During World War I, the USA became the leading nation in film production and Danish exports decreased. In the years following the war, Dreyer made an appearance as director at Nordisk Film with the drama Præsidenten (The President, 1919), followed by the ambitious Blade af Satans Bog (Leaves from Satan's Book, 1921), inspired by the American director D. W. Griffith's Intolerance (1916) in both technique and theme. However, Dreyer, as well as Benjamin Christensen, were not permanently connected to the influential Danish film industries and remained loners. As a whole, Danish film in the 1920s was on the decline in spite of the filmmakers' better technical skills. Of most interest at this time were perhaps the so-called Dickens movies directed by the very able A. W. Sandberg. At one point Denmark again enjoyed some international reputation, by the many farces of the vagabond duo Fyrtaarnet og Bivognen (often known by their French names Doublepatte and Patachon), who were Scandinavian predecessors of Laurel and Hardy. They were introduced by Palladium, the rival of Nordisk Film. Despite these resurgences, at the end of the decade the Danish film industry was on its heels.

In 1929, Nordisk Film Kompagni was established as a sound film company. The Pastor of Vejlby (1931) reinforced the Nordisk's dominance in the Danish market. The 1930s were dominated by many successes with light comedies. The so-called "folkekomedie" (folk comedy) genre was born, with Barken Margrethe (1934) an important early example. The Depression and the economic conditions of the film companies prevented more serious film business, and the victory of the sound movie automatically set greater limits on the international possibilities of Danish film. Many popular stars like Marguerite Viby, Ib Schønberg and Peter Malberg had breakthroughs but in spite of many economic successes no further development of the media was seen.

■ **Data supplied**
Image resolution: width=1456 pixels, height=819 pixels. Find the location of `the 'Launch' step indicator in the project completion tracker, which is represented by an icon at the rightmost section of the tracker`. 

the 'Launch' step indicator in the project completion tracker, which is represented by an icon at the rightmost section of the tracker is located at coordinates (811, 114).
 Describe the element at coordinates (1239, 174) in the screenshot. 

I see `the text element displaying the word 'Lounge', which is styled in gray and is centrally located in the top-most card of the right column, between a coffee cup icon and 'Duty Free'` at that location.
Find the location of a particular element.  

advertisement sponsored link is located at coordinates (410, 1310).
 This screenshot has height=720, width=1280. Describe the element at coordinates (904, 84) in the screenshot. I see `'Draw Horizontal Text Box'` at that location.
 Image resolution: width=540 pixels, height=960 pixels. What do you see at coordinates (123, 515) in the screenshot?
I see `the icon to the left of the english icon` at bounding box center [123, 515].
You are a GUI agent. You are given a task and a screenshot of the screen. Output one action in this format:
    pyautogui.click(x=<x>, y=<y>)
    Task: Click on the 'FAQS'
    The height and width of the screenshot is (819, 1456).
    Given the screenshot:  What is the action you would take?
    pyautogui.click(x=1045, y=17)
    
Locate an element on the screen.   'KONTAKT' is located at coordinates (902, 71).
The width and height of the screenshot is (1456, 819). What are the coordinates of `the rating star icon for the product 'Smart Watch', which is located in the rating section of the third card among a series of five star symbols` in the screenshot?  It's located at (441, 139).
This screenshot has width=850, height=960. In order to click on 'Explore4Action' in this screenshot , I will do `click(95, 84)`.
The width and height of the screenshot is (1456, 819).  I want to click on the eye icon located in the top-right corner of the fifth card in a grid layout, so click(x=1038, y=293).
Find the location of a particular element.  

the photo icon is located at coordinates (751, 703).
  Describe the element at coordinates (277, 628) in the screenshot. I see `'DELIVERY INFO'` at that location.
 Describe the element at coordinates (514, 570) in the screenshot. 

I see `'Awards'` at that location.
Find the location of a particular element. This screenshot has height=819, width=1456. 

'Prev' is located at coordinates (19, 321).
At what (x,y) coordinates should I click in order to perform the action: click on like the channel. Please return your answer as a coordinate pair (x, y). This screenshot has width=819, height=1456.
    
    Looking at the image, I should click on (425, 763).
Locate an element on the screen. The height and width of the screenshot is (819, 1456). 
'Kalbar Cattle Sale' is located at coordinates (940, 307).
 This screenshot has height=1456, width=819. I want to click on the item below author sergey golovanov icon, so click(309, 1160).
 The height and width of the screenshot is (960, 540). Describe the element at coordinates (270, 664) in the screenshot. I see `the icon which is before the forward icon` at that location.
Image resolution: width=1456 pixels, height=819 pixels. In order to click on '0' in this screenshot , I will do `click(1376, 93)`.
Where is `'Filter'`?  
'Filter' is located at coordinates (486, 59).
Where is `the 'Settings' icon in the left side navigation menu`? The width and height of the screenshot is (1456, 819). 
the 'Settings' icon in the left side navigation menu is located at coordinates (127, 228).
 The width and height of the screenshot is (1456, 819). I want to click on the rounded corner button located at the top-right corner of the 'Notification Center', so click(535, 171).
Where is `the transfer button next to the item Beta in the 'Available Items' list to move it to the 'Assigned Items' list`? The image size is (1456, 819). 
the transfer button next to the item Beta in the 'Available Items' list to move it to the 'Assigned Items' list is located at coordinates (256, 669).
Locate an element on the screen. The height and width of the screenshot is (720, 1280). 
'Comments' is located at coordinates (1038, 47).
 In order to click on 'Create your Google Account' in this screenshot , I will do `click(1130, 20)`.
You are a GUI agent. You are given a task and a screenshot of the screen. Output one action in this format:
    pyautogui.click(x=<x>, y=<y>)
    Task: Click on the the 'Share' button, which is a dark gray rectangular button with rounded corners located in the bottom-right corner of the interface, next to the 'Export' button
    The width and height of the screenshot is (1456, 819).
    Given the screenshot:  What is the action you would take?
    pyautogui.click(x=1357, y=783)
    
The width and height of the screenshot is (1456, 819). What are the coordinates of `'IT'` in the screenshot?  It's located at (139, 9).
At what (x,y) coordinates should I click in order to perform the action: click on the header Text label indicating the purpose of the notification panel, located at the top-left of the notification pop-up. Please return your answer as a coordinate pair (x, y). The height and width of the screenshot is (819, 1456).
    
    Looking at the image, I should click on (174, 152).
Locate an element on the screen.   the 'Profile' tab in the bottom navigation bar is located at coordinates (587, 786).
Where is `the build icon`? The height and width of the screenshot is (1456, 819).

■ **Exercise details**
Reproduce word for word the part of the Danish film history text that begins at "In 1929, Nordisk" and ends after "media was seen.".

■ **Answer for this exercise**
In 1929, Nordisk Film Kompagni was established as a sound film company. The Pastor of Vejlby (1931) reinforced the Nordisk's dominance in the Danish market. The 1930s were dominated by many successes with light comedies. The so-called "folkekomedie" (folk comedy) genre was born, with Barken Margrethe (1934) an important early example. The Depression and the economic conditions of the film companies prevented more serious film business, and the victory of the sound movie automatically set greater limits on the international possibilities of Danish film. Many popular stars like Marguerite Viby, Ib Schønberg and Peter Malberg had breakthroughs but in spite of many economic successes no further development of the media was seen.